*Recorded data:*
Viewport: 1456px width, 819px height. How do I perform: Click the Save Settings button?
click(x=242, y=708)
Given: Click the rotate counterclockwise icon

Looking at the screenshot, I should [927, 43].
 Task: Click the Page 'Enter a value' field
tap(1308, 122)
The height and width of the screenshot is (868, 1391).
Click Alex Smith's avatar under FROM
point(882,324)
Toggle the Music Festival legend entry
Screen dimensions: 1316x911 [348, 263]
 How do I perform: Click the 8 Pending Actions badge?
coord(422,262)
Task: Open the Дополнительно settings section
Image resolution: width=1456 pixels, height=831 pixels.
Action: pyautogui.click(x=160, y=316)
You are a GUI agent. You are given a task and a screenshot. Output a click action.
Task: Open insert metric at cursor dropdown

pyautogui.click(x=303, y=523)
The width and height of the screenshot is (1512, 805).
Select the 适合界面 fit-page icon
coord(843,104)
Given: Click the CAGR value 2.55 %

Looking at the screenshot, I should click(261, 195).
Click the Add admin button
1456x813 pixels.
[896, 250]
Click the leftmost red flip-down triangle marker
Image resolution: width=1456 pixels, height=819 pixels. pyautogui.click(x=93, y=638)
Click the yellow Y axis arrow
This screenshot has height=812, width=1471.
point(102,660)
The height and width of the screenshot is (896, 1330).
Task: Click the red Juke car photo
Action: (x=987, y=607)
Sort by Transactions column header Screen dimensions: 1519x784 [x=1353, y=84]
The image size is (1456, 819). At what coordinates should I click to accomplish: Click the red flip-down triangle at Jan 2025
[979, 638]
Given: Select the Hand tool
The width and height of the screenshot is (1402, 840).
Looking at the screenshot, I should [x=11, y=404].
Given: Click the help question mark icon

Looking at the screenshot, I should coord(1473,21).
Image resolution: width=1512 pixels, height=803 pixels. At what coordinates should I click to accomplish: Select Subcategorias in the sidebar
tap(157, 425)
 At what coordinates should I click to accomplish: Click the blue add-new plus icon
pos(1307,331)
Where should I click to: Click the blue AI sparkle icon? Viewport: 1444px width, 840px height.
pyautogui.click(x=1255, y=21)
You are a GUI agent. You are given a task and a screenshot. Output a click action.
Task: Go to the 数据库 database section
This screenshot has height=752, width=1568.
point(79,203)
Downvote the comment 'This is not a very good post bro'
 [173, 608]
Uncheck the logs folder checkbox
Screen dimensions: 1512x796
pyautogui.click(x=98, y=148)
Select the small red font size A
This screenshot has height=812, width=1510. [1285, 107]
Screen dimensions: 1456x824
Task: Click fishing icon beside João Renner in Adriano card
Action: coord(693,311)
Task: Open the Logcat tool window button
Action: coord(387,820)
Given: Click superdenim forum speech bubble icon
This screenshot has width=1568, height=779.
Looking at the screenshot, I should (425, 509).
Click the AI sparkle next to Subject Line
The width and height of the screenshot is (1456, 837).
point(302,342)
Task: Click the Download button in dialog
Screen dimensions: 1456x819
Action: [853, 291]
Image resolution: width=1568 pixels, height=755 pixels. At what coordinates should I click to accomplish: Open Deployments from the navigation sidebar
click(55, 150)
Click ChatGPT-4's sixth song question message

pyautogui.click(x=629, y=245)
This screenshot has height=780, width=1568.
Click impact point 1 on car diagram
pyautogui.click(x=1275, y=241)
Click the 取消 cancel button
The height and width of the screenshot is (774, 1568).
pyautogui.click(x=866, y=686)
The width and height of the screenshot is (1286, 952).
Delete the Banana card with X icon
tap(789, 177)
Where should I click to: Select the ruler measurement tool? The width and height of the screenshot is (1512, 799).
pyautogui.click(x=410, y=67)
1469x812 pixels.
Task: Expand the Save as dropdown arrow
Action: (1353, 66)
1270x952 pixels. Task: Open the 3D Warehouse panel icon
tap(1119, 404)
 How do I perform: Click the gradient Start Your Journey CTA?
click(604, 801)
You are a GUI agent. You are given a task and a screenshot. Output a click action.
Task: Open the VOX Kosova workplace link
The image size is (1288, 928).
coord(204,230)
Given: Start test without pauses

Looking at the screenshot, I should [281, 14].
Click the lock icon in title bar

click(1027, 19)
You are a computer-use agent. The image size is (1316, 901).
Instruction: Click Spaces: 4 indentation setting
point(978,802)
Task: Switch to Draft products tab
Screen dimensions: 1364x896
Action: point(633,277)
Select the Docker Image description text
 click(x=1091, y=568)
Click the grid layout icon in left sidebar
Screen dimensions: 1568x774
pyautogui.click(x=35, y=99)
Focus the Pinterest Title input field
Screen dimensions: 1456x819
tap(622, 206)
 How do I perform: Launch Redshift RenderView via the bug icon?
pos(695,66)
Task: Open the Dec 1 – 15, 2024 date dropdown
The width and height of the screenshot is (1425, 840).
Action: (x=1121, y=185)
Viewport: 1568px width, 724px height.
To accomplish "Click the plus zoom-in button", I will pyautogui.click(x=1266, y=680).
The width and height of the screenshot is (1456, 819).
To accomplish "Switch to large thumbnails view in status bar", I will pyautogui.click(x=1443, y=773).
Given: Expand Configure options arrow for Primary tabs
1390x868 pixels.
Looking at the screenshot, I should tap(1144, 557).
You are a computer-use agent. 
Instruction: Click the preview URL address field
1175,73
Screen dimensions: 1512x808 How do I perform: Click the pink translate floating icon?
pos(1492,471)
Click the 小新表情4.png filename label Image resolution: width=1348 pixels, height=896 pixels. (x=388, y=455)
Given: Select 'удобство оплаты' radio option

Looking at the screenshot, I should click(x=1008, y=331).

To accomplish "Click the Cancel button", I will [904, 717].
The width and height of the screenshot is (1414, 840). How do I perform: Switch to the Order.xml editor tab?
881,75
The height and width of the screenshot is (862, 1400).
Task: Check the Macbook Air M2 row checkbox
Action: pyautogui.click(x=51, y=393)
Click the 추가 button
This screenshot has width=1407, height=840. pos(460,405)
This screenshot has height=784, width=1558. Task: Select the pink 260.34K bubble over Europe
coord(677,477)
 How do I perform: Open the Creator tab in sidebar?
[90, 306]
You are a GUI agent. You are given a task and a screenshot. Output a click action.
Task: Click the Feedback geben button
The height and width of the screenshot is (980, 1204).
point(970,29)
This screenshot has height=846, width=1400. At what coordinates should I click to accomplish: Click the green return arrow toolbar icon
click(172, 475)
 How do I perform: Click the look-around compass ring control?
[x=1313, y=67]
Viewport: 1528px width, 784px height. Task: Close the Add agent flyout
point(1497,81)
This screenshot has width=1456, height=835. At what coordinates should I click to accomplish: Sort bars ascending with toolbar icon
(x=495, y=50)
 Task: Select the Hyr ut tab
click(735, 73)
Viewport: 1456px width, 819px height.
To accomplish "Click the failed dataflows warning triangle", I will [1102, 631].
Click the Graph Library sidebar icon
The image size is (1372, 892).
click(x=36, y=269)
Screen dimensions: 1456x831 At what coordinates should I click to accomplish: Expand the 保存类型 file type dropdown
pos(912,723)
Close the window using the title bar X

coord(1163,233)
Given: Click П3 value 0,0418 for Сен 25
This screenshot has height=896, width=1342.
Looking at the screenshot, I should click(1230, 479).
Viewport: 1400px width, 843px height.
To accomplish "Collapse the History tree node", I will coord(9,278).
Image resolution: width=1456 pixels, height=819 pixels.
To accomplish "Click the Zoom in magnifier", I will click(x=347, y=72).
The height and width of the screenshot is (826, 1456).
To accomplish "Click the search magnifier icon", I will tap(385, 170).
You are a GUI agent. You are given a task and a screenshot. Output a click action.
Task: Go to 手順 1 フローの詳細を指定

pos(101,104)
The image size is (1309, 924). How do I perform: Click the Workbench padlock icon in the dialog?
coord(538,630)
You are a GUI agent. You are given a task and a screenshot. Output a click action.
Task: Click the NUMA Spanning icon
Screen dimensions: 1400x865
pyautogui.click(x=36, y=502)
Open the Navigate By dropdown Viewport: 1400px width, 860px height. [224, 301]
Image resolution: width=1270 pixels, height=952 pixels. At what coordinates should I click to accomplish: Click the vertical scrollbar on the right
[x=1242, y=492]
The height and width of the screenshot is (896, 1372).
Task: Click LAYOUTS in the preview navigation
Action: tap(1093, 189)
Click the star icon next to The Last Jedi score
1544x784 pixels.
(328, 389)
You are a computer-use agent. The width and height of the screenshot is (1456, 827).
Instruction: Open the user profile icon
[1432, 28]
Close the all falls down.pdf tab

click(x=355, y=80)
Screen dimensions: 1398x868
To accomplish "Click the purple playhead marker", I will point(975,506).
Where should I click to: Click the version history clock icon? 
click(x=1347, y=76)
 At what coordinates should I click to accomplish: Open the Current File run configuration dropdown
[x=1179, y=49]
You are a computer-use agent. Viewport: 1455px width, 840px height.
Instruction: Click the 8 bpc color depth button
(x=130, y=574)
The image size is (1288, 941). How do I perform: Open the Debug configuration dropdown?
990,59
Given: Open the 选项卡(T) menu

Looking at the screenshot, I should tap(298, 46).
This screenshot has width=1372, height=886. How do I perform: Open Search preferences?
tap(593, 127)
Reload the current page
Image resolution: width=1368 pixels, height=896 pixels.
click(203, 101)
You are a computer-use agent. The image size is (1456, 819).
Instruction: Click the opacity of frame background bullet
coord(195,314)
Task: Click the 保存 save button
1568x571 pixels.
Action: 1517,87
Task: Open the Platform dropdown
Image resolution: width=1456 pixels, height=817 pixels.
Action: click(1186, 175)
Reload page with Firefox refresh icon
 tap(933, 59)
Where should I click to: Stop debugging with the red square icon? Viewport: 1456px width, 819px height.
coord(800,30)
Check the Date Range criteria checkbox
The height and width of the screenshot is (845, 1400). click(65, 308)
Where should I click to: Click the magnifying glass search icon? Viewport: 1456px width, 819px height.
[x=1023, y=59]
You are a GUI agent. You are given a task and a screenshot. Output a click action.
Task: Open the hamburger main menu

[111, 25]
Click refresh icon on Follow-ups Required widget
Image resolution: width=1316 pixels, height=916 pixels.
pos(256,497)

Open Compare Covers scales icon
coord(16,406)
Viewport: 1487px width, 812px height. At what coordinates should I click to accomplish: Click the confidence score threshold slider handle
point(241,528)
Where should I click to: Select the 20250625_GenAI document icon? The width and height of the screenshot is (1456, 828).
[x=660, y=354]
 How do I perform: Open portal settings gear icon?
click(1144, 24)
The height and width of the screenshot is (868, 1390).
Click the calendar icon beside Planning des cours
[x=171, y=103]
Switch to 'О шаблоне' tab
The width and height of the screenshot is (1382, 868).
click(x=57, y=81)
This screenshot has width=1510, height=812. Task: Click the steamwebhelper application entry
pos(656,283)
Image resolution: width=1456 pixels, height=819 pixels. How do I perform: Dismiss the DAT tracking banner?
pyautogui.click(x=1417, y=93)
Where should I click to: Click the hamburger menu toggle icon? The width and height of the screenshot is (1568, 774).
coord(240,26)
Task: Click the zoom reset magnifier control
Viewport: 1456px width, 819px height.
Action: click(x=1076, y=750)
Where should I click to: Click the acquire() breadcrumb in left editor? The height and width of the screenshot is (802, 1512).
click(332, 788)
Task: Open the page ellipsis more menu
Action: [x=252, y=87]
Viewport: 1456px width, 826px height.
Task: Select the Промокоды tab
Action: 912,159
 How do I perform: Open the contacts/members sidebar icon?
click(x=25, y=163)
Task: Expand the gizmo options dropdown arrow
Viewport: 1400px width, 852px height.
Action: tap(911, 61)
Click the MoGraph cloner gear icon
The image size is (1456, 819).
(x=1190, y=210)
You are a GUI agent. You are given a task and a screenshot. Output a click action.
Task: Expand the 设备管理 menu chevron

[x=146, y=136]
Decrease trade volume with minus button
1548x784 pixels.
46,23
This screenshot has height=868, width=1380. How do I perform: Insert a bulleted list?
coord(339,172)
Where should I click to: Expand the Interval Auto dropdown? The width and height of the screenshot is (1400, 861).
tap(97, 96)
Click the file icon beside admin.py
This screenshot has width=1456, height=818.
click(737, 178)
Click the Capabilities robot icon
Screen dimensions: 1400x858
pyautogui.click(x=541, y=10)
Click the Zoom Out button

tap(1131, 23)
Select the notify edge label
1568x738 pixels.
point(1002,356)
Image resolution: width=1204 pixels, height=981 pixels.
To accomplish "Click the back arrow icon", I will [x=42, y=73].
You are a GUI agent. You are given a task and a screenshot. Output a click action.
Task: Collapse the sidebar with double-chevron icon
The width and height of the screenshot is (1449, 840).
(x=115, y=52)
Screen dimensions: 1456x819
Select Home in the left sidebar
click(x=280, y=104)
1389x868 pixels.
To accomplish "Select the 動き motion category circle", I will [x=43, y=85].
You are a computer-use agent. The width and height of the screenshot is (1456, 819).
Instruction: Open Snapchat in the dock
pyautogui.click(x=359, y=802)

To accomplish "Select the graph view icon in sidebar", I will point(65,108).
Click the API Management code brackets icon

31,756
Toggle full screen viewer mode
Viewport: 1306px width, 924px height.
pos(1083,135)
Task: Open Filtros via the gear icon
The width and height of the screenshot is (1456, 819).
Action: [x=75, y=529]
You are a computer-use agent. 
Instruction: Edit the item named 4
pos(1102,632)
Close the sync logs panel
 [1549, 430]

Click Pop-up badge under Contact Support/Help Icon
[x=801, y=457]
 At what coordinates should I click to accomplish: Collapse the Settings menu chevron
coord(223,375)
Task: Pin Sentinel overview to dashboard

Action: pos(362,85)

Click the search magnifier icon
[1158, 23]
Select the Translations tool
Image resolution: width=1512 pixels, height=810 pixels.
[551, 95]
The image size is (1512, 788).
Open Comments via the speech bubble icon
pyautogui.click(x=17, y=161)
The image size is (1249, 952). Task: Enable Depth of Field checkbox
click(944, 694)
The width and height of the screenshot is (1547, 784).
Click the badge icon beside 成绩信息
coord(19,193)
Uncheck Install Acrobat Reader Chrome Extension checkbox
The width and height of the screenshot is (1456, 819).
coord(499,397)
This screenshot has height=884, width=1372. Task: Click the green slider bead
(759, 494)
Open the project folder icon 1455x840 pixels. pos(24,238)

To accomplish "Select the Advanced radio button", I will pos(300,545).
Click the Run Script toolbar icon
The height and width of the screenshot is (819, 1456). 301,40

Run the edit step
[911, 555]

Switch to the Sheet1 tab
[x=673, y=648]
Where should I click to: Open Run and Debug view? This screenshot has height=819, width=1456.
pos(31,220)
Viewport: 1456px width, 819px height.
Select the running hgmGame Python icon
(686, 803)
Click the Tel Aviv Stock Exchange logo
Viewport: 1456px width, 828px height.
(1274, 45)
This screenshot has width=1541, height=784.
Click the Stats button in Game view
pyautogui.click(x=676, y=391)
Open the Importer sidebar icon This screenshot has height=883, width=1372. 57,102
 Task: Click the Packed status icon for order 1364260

*Work task:*
Write out, please, only the lines from the one with "Open the Importer" through the last line above, both included and unchanged.

*Result:*
Open the Importer sidebar icon This screenshot has height=883, width=1372. 57,102
 Task: Click the Packed status icon for order 1364260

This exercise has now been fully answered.